| TASK BRIEF |
Of the entries below, copy only those lines that contain the word "computer".

| RECORDS SUPPLIED |

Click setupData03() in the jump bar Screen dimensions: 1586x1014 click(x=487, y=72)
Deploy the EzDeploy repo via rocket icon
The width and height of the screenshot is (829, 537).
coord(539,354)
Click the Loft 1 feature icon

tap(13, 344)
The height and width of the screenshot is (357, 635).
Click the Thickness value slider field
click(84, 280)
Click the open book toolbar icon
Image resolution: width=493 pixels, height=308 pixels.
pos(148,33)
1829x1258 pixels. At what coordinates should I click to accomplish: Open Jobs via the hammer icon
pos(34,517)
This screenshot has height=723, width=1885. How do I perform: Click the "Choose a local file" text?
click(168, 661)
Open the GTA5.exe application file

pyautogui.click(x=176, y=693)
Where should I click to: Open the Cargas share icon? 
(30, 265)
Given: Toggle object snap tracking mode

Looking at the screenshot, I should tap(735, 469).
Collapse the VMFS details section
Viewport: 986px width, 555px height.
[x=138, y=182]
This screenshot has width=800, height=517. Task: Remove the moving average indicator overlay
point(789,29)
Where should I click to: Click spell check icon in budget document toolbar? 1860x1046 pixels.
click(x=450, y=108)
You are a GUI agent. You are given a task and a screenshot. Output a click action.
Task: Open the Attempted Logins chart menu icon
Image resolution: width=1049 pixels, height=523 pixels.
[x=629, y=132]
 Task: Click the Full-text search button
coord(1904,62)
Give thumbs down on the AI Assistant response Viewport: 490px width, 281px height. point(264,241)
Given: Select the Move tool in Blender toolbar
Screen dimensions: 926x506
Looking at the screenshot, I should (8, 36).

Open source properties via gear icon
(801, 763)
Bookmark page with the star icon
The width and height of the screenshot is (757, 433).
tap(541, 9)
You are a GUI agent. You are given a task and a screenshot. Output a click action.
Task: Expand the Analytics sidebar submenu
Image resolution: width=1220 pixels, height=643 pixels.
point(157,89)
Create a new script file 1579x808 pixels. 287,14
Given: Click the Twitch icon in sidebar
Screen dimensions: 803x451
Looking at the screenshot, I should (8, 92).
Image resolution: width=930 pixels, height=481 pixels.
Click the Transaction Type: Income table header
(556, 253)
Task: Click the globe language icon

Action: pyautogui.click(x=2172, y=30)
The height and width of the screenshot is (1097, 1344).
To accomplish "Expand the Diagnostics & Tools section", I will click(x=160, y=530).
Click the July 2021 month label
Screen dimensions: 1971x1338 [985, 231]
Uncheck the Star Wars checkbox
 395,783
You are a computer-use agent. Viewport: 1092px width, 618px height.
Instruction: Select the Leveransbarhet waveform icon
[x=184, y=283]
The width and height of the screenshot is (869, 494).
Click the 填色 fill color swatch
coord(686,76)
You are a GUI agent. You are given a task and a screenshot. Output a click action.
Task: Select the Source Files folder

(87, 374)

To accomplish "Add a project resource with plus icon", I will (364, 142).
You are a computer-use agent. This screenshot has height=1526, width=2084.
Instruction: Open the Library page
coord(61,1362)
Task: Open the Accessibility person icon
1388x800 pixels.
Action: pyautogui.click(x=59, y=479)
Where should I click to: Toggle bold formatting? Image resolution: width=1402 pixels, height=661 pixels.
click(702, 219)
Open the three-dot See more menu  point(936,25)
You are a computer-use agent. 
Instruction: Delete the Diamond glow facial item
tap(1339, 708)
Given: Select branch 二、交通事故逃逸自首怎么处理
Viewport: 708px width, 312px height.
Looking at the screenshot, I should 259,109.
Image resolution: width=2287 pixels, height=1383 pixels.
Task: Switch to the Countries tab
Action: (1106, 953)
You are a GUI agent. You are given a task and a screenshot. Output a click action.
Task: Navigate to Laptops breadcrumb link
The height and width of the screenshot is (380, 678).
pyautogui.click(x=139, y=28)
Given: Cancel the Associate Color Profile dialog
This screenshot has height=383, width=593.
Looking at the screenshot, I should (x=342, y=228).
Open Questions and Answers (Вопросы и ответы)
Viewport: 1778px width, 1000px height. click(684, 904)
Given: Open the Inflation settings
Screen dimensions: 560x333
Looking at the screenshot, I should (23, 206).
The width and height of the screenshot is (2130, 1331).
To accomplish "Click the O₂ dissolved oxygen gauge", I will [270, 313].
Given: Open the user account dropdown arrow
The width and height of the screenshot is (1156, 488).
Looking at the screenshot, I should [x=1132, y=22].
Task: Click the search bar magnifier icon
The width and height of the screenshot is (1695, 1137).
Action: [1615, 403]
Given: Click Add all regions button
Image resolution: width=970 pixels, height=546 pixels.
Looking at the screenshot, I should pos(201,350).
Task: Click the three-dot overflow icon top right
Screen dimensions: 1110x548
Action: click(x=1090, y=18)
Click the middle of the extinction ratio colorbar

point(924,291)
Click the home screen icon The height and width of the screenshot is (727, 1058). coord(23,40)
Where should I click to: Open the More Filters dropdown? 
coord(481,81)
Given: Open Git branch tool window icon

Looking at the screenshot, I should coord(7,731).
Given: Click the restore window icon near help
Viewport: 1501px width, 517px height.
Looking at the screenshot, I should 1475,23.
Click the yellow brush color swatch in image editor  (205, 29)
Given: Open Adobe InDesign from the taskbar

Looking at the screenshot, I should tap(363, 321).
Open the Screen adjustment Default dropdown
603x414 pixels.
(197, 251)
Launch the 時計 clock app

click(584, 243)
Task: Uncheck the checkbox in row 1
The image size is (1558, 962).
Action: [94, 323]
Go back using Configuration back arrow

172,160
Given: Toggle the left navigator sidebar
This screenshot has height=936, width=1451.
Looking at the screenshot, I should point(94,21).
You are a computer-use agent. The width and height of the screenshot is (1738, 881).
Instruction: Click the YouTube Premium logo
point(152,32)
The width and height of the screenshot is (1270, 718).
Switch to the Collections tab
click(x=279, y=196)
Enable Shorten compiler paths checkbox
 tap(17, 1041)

| EXERCISE RESULT |
You are a computer-use agent. Viewport: 1092px width, 618px height.
You are a computer-use agent. This screenshot has height=1526, width=2084.
You are a computer-use agent. 
You are a computer-use agent. The width and height of the screenshot is (1738, 881).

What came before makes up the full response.